= John Warren Branscomb =

John Warren Branscomb (1905-1959) was an American bishop of the Methodist Church, elected in 1952.

He was born 11 May 1905 in Union Springs, Alabama. He attended Emory University and was a clergy member of the Florida Annual Conference. He was elected to the episcopacy by the Southeastern Jurisdictional Conference of the Methodist Church. He was assigned to the Jacksonville episcopal area, which included Cuba and the Florida Conference.

He died of a heart attack on 16 January 1959 in Orlando, Florida at Orange Memorial Hospital now known as Orlando Regional Medical Center, the Funeral service was held in Orlando, Fl and he was buried in his hometown of Union Springs, Alabama.

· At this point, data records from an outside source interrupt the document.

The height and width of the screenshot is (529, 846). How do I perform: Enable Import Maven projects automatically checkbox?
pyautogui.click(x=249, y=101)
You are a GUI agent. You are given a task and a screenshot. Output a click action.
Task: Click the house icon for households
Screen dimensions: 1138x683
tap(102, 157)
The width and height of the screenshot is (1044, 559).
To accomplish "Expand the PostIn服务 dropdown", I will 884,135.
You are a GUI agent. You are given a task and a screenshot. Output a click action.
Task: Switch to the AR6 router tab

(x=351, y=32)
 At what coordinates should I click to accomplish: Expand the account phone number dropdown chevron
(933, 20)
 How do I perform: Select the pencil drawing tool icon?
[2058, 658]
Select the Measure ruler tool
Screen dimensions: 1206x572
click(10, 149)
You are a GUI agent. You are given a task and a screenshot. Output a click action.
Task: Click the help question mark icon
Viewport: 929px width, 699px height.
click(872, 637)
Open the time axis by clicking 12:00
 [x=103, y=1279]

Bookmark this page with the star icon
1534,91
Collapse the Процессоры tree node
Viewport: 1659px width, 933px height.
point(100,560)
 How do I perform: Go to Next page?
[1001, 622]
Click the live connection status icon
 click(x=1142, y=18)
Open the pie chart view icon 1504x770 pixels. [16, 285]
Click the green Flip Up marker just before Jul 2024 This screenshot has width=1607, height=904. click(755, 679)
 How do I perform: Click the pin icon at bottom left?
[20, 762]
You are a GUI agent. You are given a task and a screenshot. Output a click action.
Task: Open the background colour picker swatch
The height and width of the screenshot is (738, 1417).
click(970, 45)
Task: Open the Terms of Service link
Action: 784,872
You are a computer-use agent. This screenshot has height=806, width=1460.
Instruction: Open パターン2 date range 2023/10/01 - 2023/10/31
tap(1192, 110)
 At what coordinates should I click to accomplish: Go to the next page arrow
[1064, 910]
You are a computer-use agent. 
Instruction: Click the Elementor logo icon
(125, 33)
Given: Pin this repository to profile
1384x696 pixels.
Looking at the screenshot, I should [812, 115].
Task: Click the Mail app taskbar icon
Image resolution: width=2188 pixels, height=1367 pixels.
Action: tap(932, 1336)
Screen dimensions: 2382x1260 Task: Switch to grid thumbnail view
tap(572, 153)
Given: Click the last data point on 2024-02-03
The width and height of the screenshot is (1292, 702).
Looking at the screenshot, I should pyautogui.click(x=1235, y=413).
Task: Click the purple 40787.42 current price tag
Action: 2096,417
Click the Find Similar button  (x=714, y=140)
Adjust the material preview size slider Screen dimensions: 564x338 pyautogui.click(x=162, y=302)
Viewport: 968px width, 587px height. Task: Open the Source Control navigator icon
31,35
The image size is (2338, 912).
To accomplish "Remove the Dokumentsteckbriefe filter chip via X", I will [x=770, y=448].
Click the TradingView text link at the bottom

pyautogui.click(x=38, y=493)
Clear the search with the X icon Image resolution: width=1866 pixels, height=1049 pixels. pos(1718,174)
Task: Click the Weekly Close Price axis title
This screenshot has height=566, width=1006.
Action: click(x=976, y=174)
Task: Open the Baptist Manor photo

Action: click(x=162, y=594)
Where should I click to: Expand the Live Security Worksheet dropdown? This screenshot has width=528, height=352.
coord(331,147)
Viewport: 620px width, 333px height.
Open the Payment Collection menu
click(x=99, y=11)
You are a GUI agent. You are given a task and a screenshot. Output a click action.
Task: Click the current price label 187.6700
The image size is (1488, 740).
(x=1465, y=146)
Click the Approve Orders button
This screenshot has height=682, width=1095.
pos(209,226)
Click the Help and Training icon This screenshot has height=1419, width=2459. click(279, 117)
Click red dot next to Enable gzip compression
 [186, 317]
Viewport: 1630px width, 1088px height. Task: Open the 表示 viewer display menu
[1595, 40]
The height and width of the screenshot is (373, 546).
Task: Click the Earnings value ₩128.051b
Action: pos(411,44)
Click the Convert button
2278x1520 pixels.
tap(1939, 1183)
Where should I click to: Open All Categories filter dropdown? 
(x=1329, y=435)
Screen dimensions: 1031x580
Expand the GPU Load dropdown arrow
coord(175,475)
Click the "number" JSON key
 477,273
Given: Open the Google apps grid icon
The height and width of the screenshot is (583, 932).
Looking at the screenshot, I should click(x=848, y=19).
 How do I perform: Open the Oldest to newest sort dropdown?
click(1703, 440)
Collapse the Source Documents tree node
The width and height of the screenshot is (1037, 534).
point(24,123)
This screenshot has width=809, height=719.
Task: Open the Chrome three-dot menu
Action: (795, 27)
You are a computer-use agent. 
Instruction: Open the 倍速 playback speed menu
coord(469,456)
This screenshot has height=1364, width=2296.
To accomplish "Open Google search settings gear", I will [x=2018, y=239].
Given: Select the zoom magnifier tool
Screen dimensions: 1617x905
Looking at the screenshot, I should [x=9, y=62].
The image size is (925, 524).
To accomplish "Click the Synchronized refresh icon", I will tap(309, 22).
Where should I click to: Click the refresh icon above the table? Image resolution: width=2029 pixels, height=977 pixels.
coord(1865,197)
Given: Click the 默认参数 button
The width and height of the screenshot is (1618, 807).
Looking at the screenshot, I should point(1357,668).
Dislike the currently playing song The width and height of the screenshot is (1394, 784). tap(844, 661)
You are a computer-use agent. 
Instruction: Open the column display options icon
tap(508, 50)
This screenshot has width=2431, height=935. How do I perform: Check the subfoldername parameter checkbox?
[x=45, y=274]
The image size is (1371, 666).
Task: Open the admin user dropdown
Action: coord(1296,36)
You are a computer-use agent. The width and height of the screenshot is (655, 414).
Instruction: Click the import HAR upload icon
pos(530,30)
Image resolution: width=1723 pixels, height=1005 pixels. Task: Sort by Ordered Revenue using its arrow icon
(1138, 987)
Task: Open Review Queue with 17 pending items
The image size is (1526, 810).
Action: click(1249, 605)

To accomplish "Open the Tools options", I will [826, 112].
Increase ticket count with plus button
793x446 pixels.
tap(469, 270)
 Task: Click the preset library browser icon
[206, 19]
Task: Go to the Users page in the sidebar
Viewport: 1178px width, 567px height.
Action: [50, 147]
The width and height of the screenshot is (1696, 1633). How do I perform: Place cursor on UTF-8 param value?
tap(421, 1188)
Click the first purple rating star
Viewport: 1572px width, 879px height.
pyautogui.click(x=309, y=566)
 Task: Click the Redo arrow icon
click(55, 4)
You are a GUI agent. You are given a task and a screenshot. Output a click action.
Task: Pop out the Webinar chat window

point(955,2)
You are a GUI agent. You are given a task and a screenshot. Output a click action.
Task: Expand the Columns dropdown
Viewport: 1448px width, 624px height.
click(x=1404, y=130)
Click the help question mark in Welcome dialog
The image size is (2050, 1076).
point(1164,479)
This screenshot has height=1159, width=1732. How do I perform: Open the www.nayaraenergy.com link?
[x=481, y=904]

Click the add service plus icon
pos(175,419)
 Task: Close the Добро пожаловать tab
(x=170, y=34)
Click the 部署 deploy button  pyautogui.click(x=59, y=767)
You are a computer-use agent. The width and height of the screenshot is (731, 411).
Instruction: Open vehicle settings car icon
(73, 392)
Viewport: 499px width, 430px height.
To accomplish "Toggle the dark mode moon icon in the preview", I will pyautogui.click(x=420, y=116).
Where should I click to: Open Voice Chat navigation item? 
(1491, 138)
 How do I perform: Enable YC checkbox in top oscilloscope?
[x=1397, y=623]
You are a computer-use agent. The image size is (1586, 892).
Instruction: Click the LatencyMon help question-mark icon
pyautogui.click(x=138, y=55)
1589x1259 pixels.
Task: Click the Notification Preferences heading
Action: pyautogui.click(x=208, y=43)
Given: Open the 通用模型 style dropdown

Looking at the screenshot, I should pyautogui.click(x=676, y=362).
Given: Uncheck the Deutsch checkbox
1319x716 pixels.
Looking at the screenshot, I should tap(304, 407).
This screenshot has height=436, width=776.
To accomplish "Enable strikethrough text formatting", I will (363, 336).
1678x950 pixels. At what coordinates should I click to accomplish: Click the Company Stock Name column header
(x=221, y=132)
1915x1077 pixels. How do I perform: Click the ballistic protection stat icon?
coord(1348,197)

Branscomb Memorial Auditorium is located on the Frank Lloyd Wright campus of Florida Southern College in Lakeland, Florida. Architect Nils Schweitzer, a protégé of Frank Lloyd Wright, designed the structure to complement Wright’s original “Child of the Sun” concept. Construction was completed in 1963. Dedicated to Bishop John Branscomb of the Florida Conference of the United Methodist Church, the auditorium hosted its first performance in 1964. Since that time, the Branscomb Memorial Auditorium stage has presented artists and performing groups from six continents through the college’s annual Festival of Fine Arts series. Not only is Branscomb Memorial Auditorium a historic structure, it is acoustically one of the very best concert halls in the United States. With a natural audio reverberation time of approximately 1.3 seconds, it has been compared by many artists to Carnegie Hall.